▶ RECORDS SHOWN:
┌──
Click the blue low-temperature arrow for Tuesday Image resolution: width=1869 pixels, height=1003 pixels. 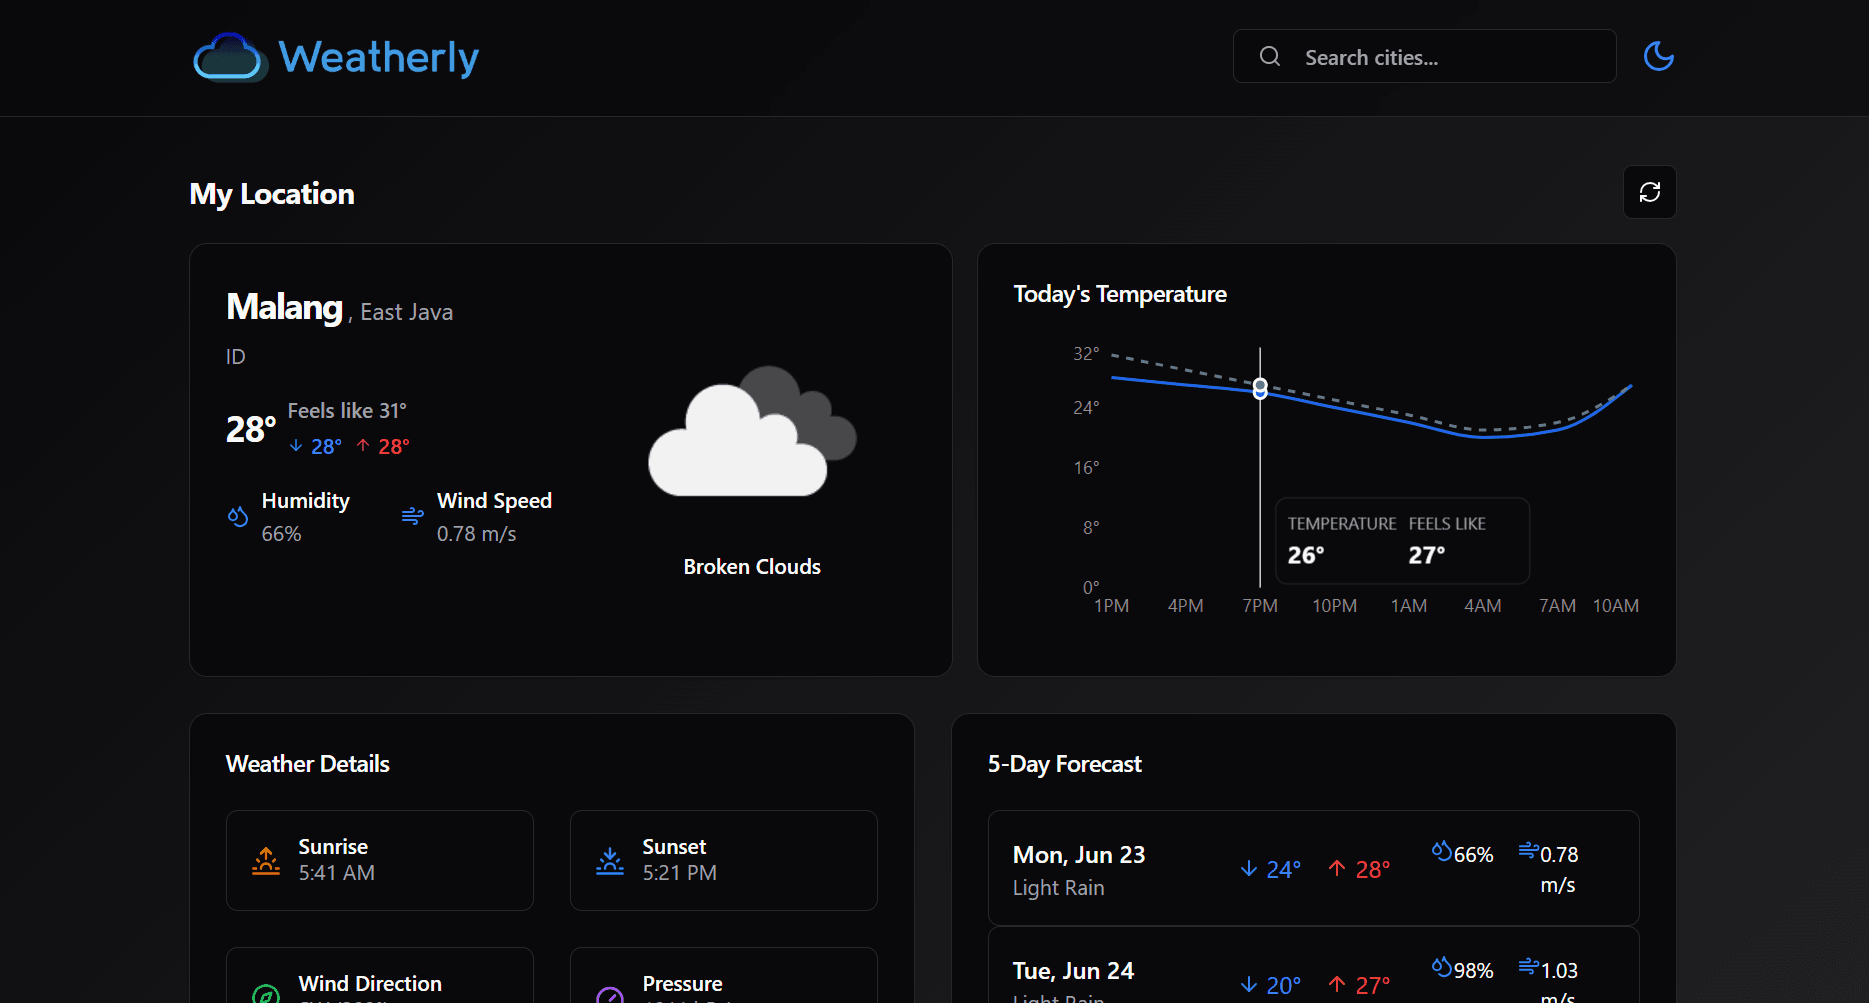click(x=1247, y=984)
└──
┌──
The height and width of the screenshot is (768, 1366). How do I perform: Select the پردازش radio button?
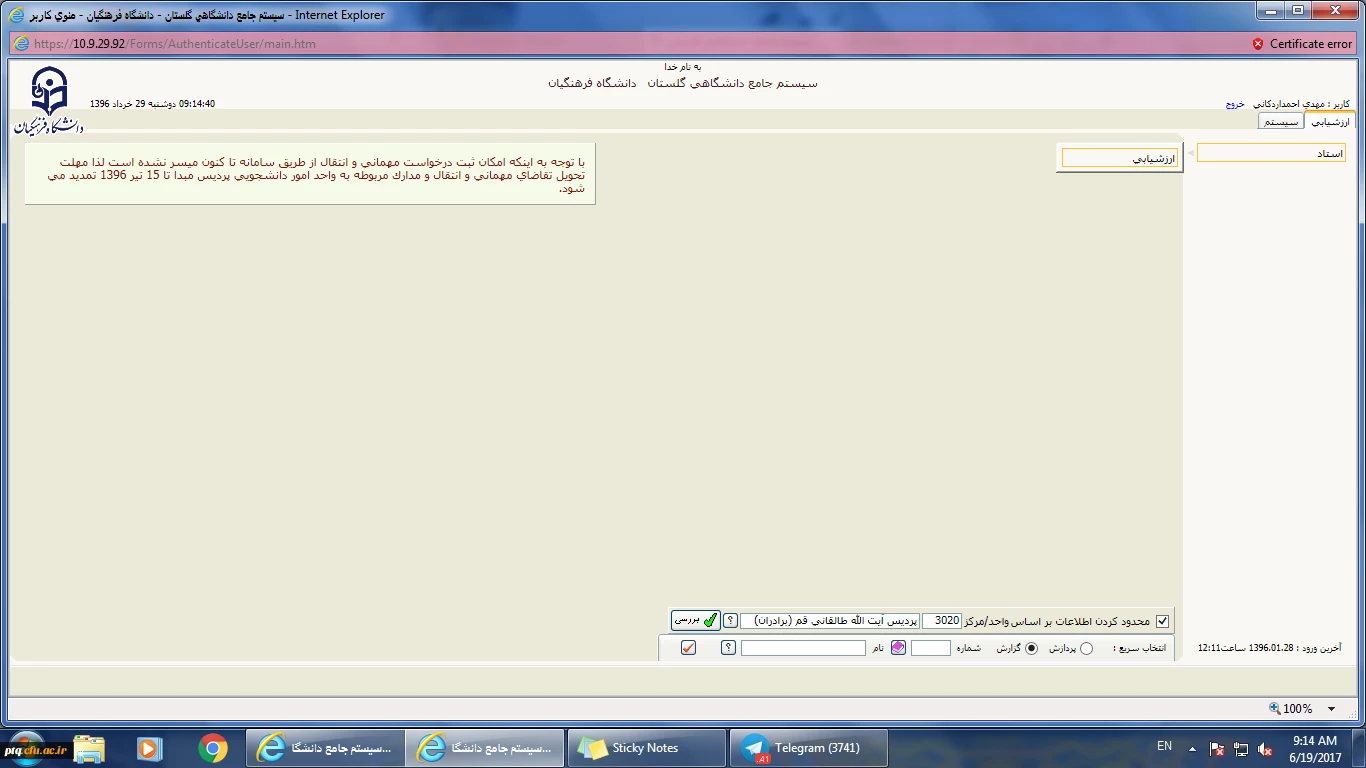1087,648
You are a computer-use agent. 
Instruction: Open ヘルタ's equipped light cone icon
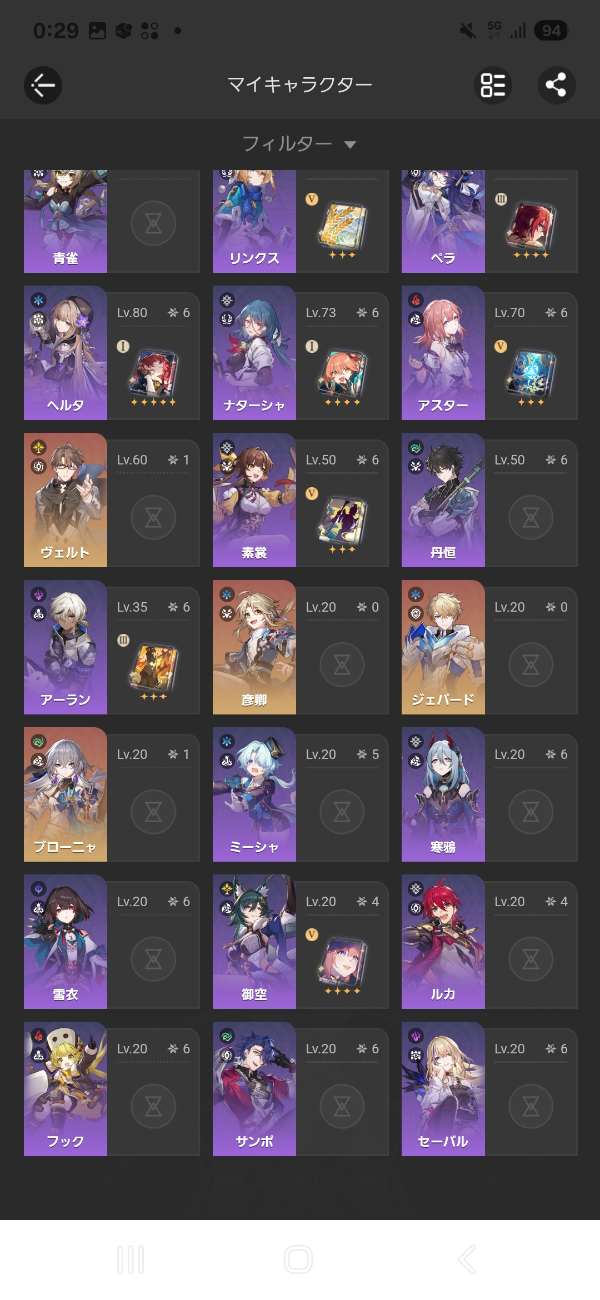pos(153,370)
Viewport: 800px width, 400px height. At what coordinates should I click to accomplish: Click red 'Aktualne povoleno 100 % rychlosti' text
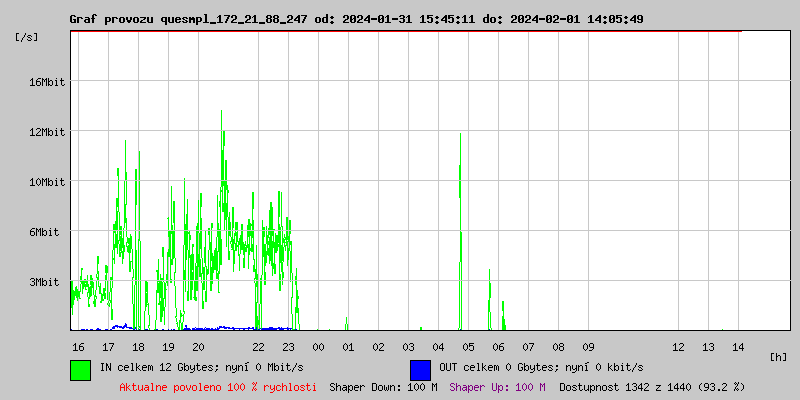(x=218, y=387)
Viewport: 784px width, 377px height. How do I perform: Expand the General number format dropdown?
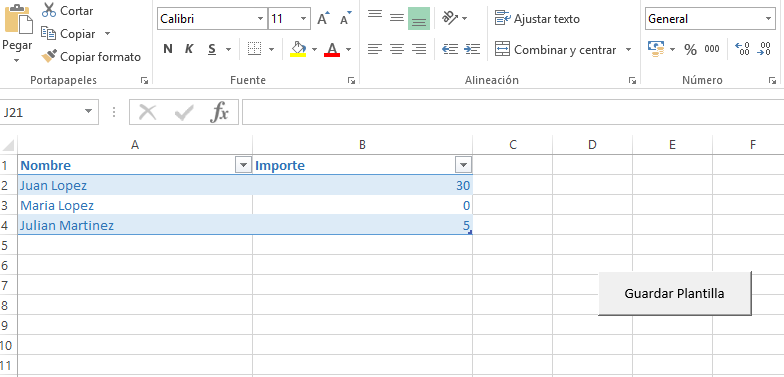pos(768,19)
└──
┌──
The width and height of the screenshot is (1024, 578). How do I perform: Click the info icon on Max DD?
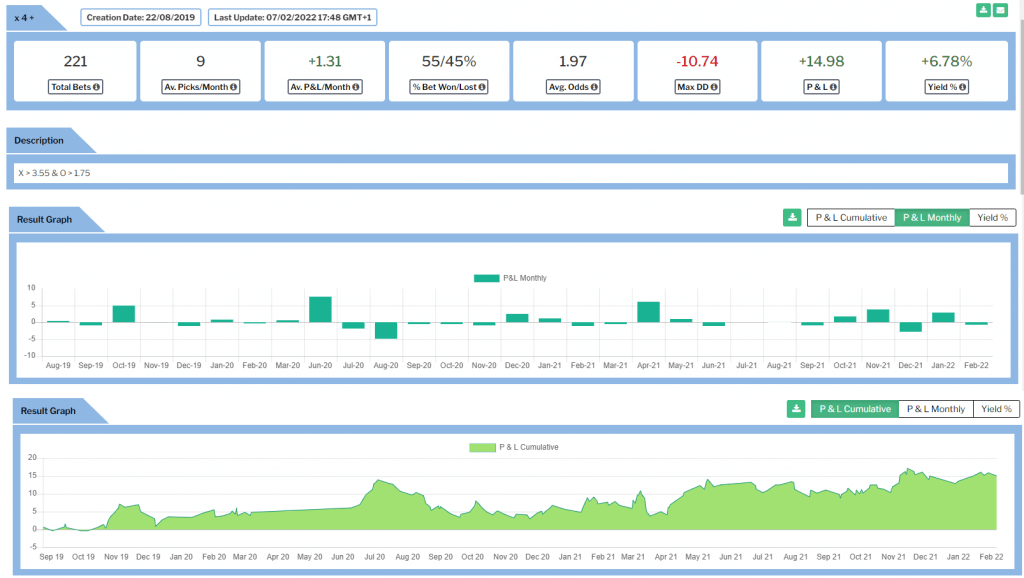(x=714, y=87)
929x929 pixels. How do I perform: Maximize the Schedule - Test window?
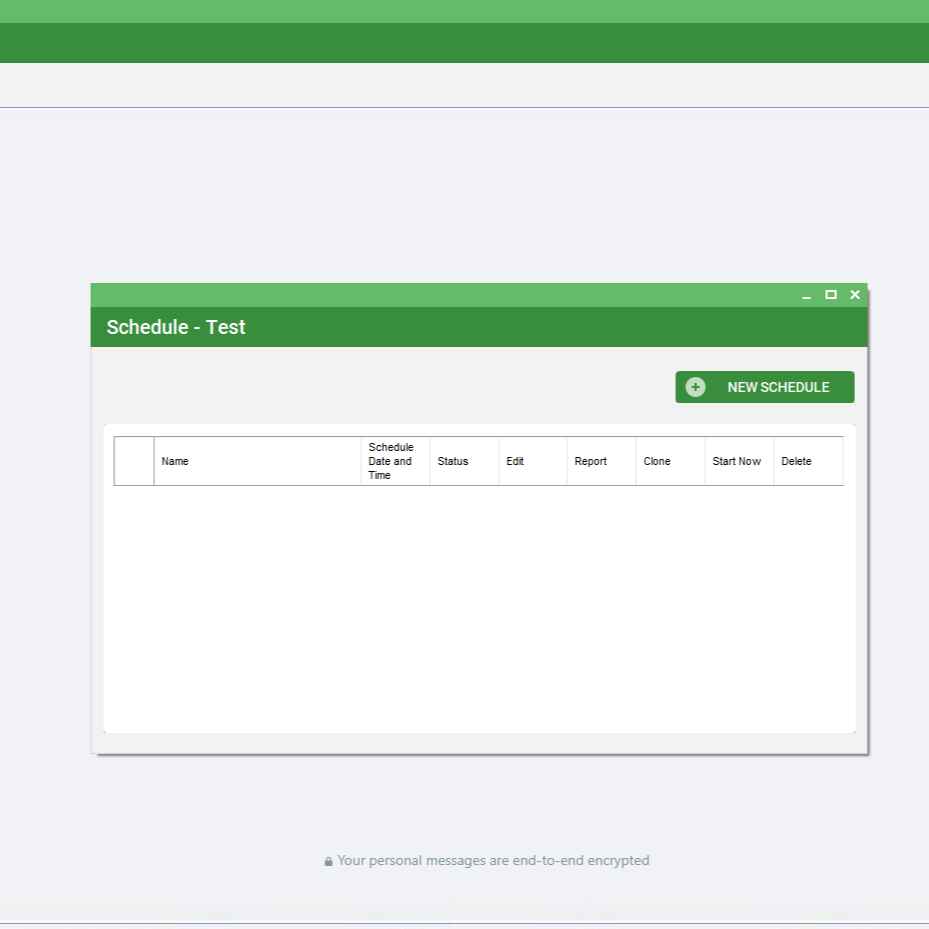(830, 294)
└──
▶ SET TASK: Copy out everything from the line containing "Viewport: 784px width, 377px" down to the line containing "pos(768,19)", both included, with each request unchanged and the click coordinates in the answers scaled by 0.5 and rounded to whole numbers, halves rounded up. Omit the pictures from your copy.

▶ THE REPLY:
Viewport: 784px width, 377px height. How do I perform: Expand the General number format dropdown?
pos(384,10)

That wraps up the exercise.